**WHAT IS REQUIRED**
Recast every row below as a JSON list of strings, with one string for each line and blank lines omitted.

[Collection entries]
□ □ □

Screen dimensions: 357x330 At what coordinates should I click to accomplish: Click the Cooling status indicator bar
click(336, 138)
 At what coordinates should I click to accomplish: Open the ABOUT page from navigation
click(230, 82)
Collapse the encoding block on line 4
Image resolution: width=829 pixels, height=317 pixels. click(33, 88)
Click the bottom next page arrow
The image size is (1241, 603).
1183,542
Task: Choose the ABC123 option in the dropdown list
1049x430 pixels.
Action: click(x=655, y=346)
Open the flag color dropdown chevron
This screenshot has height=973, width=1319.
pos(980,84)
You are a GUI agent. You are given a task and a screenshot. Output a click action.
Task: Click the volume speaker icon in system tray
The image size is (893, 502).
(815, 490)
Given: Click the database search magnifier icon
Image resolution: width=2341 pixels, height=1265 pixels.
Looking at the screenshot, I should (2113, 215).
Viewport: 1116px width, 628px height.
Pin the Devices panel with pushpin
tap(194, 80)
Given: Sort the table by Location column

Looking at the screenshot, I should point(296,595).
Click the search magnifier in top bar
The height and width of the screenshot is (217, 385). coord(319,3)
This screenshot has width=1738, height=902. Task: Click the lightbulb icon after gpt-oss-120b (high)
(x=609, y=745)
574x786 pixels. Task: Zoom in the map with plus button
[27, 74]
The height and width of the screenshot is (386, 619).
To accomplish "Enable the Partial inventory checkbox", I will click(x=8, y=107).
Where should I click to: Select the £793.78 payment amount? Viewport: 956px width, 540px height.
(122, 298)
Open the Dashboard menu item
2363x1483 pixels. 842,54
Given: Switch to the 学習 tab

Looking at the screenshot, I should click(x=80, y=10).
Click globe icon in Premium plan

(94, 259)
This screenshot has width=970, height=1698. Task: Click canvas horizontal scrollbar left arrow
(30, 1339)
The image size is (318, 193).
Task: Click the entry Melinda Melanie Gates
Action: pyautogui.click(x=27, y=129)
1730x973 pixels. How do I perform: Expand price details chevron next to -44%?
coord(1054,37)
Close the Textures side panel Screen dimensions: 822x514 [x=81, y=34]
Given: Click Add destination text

□ □ □

**ANSWER TO THE EXERCISE**
[
  "Screen dimensions: 357x330 At what coordinates should I click to accomplish: Click the Cooling status indicator bar",
  "click(336, 138)",
  " At what coordinates should I click to accomplish: Open the ABOUT page from navigation",
  "click(230, 82)",
  "Collapse the encoding block on line 4",
  "Image resolution: width=829 pixels, height=317 pixels. click(33, 88)",
  "Click the bottom next page arrow",
  "The image size is (1241, 603).",
  "1183,542",
  "Task: Choose the ABC123 option in the dropdown list",
  "1049x430 pixels.",
  "Action: click(x=655, y=346)",
  "Open the flag color dropdown chevron",
  "This screenshot has height=973, width=1319.",
  "pos(980,84)",
  "You are a GUI agent. You are given a task and a screenshot. Output a click action.",
  "Task: Click the volume speaker icon in system tray",
  "The image size is (893, 502).",
  "(815, 490)",
  "Given: Click the database search magnifier icon",
  "Image resolution: width=2341 pixels, height=1265 pixels.",
  "Looking at the screenshot, I should (2113, 215).",
  "Viewport: 1116px width, 628px height.",
  "Pin the Devices panel with pushpin",
  "tap(194, 80)",
  "Given: Sort the table by Location column",
  "Looking at the screenshot, I should point(296,595).",
  "Click the search magnifier in top bar",
  "The height and width of the screenshot is (217, 385). coord(319,3)",
  "This screenshot has width=1738, height=902. Task: Click the lightbulb icon after gpt-oss-120b (high)",
  "(x=609, y=745)",
  "574x786 pixels. Task: Zoom in the map with plus button",
  "[27, 74]",
  "The height and width of the screenshot is (386, 619).",
  "To accomplish \"Enable the Partial inventory checkbox\", I will click(x=8, y=107).",
  "Where should I click to: Select the £793.78 payment amount? Viewport: 956px width, 540px height.",
  "(122, 298)",
  "Open the Dashboard menu item",
  "2363x1483 pixels. 842,54",
  "Given: Switch to the 学習 tab",
  "Looking at the screenshot, I should click(x=80, y=10).",
  "Click globe icon in Premium plan",
  "(94, 259)",
  "This screenshot has width=970, height=1698. Task: Click canvas horizontal scrollbar left arrow",
  "(30, 1339)",
  "The image size is (318, 193).",
  "Task: Click the entry Melinda Melanie Gates",
  "Action: pyautogui.click(x=27, y=129)",
  "1730x973 pixels. How do I perform: Expand price details chevron next to -44%?",
  "coord(1054,37)",
  "Close the Textures side panel Screen dimensions: 822x514 [x=81, y=34]",
  "Given: Click Add destination text"
]